Splunk Search

Bitwise workaround

tincupchalice
Path Finder

I have a field StreamId=0x12da3b7514f19ce7
I want to do this:
(StreamId >> 😎 & 0xFFFFFFFF

I know I can /256 to shift 8, but I'm trying for a one-liner without any custom macros or search commands.

Without an extensive eval/if(if(if(if(...

Any suggestions?

Thanks,

Bob

Tags (2)
0 Karma

tincupchalice
Path Finder

| rex field=StreamId "0x(?<oct4>\S{2})(?<oct3>\S{2})(?<oct2>\S{2})(?<oct1>\S{2})(?<engine>\S{2})"

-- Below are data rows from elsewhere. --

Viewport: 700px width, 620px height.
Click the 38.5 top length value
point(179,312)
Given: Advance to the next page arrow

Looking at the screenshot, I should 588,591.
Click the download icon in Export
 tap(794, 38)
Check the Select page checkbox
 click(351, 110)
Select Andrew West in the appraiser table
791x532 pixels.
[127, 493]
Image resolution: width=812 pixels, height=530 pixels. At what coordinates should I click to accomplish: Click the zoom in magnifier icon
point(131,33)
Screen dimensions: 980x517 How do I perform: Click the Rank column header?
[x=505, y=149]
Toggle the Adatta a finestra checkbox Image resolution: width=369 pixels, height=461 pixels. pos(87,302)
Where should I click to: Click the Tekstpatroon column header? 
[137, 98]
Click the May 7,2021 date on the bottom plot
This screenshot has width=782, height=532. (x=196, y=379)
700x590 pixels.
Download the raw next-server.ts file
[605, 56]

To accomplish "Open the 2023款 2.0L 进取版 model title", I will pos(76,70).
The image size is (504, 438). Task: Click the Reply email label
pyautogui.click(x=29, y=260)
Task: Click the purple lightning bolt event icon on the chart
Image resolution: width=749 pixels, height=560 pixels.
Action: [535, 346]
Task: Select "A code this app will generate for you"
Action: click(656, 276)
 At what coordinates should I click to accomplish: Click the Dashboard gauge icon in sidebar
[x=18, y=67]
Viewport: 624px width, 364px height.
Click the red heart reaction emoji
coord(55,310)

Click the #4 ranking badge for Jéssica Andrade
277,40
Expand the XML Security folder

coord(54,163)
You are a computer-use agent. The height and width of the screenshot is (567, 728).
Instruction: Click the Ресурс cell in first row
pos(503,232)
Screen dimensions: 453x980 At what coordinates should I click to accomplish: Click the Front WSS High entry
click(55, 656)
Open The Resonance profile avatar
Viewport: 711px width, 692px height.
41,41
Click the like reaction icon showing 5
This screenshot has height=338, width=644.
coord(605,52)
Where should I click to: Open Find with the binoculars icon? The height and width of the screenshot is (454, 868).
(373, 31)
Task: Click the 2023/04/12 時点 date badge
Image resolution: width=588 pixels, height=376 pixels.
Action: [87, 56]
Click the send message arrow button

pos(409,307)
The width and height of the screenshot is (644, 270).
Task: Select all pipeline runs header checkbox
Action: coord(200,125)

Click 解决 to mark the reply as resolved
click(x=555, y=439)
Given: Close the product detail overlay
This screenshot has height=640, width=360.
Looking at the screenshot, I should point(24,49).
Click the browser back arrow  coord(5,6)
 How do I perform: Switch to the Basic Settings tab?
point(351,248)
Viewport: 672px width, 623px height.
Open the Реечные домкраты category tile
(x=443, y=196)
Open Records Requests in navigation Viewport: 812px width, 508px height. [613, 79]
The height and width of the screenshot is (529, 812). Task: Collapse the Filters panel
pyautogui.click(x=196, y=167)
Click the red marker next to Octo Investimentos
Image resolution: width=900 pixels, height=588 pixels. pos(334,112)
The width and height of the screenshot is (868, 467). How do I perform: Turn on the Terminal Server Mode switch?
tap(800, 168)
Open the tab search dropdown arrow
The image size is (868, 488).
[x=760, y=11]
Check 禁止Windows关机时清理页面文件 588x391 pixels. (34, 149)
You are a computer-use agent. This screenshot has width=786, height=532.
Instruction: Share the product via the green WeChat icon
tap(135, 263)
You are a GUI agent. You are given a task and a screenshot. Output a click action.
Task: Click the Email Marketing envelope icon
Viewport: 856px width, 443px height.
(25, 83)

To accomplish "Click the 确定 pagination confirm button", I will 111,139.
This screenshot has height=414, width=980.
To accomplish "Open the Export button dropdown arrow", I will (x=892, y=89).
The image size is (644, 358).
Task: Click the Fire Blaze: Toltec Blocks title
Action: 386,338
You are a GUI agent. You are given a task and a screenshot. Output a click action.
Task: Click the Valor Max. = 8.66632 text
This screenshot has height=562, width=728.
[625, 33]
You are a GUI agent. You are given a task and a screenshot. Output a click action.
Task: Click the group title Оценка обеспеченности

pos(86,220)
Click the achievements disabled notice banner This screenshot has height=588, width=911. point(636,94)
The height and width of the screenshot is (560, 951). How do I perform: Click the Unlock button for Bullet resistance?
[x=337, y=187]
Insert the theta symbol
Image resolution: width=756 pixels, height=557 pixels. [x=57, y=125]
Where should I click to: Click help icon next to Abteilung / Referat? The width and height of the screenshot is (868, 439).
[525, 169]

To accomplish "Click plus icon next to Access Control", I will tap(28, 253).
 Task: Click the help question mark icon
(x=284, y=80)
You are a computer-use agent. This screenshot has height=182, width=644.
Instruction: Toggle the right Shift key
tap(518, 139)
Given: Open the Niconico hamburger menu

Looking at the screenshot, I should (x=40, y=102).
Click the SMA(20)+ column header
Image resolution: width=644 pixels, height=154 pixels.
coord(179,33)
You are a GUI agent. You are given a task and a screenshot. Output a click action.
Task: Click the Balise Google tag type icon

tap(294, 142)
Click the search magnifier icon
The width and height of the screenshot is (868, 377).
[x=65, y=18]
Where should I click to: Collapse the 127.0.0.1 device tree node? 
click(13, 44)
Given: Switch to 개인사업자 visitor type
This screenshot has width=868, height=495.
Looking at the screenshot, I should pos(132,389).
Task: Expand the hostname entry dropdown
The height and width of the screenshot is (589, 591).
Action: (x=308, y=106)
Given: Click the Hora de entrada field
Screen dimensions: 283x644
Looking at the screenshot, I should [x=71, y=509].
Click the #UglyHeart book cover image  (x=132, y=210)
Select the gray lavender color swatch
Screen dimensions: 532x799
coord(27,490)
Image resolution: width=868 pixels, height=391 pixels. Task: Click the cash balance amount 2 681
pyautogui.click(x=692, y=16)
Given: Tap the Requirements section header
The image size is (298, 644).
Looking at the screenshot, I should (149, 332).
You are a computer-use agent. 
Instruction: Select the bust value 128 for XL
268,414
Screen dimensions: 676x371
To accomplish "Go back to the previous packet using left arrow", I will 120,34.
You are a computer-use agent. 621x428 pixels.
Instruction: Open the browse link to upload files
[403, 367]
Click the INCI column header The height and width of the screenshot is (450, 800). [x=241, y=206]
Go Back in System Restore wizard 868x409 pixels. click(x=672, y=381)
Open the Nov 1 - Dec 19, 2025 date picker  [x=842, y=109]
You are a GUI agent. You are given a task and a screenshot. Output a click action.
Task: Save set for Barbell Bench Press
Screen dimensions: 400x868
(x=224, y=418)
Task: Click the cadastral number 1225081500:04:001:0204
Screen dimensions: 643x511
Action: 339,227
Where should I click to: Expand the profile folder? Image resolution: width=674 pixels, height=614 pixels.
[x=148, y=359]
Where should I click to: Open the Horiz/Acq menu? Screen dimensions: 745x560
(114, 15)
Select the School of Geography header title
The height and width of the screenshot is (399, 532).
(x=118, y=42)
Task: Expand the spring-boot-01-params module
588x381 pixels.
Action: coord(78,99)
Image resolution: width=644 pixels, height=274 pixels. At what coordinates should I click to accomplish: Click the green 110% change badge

| eval oct1=tonumber(oct1, 16)

| eval oct2=tonumber(oct2, 16)

| eval oct3=tonumber(oct3, 16)

| eval oct4=tonumber(oct4, 16)

| eval Engine=tonumber(engine, 16)

| eval Machine=oct1.".".oct2.".".oct3.".".oct4

This worked for me, now I just need to | nslookup. Thanks for the input.

0 Karma

dwaddle
SplunkTrust
SplunkTrust

Yes, it's code - but this would probably be a good place for a dynamic lookup. Your lookup could perform the bitwise operations and return a new field with the new value.

martin_mueller
SplunkTrust
SplunkTrust

I don't think splunk does bitwise operations. After all, for bitwise operations you first need an agreement on how a number looks like in bits, and that doesn't feel splunky.

However, you can shimmy your way around that with a bit of maths. You already said how shifting is nothing else than dividing by a power of two and then flooring the result, that's the first step. Second, a bitwise and throwing out a number of starting bits and keeping all the bits after that is nothing other than a modulo operation. For instance 0x123 & 0xff is 0x23, yes? Going decimal, 0x123 is 291, doing 291 % 256 yields 35 - which is 0x23.